Over time Kagan became a colleague at Harvard and then my Dean. In all of these roles she has comported herself with the same qualities that prompted me to recommend her so highly to Justice Marshall. There has been some grousing in the media about the paucity of racial minorities hired during Kagan’s Deanship. The criticisms leveled at her are unfair.
First, it is mistaken to suggest, as some have, that the Dean of Harvard Law School is responsible for all that happens or does not happen with respect to hiring. The Dean is the single most influential member of the faculty. One does not get hired at the law school without the Dean’s blessing. At the same time, the Dean does not have the power on her own to hire someone to the faculty. To be hired, a candidate must receive at least a majority, usually a super-majority, of votes. The Dean can seek to persuade, but the Dean at Harvard Law School cannot force professors to move when it comes to faculty hiring, traditionally the most contentious arena of struggle at a famously contentious institution.
Second, Kagan was attentive to issues of race in faculty hiring. I say this on the basis of what I observed as the Chair of the Harvard Law School’s Entry Level Appointments Committee, a Committee on which, as Dean, Kagan also sat.
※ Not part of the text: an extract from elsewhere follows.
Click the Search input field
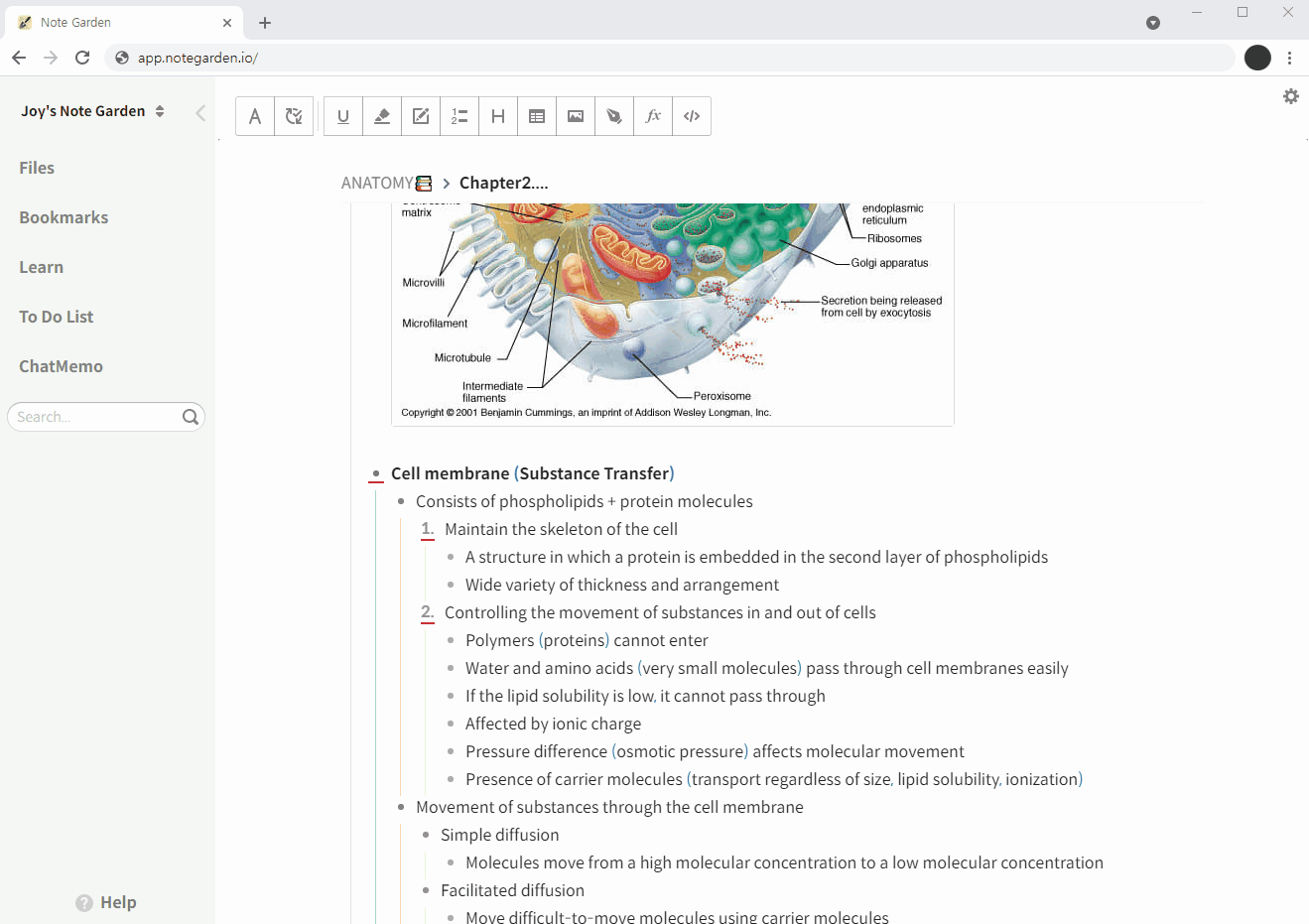This screenshot has height=924, width=1309. [x=96, y=417]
I often agreed with her assessments of candidates but sometimes disagreed. Even when I did disagree, however, I found her judgments to be eminently sensible. She evaluated candidates carefully and generously, deploying her tough-minded independence but also paying close attention to the opinions of her colleagues.
Now, to be sure, Kagan’s number one concern was always this: will hiring a given candidate best advance the educational mission of the Harvard Law School. That question often proved difficult to answer given the need to balance all sorts of considerations: short-term and longterm curricular needs, the promise of candidate A versus the accomplishments of candidate B; the relative strength of the cadre of candidates in certain fields versus the relative weakness of the cadre of candidates in other fields.
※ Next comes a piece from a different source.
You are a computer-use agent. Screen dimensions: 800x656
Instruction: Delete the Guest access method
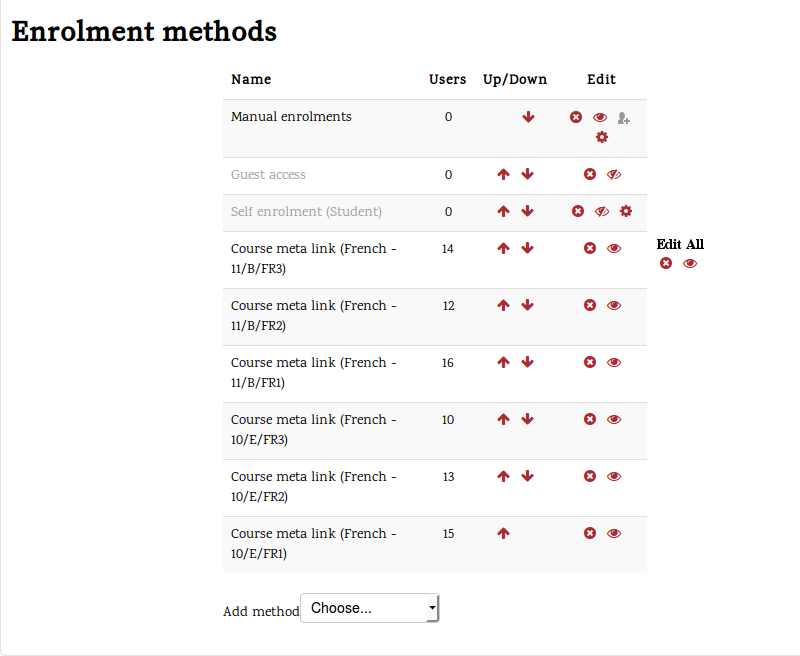(x=590, y=174)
In answering that difficult question, Kagan was attuned to the various roles that faculty members play in academic life, the various careers that students pursue, and the various methodologies that scholars use to illuminate legal issues. She was also attuned to the ways in which systemic social inequities, reinforced by inertia, have slowed or even stymied the movement of racial minorities into legal academia. Aware of this problem, she sought to increase the pool of minority candidates available for serious consideration for faculty positions at the nation’s law schools. Her attentiveness to this issue was manifested in at least two important ways.
One was her active and enthusiastic support for the Charles Hamilton Houston and Reginald Lewis Fellowship Programs at Harvard which have served as the launching pads for numbers of highly successful racial minority legal academics. Another was her assistance in forming an ad hoc committee (on which I sat) that sought to identify promising racial minority candidates, several of whom have already visited at Harvard Law School and several of whom are slated to visit soon.
Elena Kagan was deeply proud to be named the first holder of the Charles Hamilton Houston Chair at Harvard, an endowed professorship honoring the legendary lawyer and educator who inspired and mentored Thurgood Marshall, Oliver Hill, and an array of other distinguished civil rights attorneys. That she occupied that Chair was deeply appropriate. She strongly embraces equality before the law and will defend that central value stalwartly in the years to come.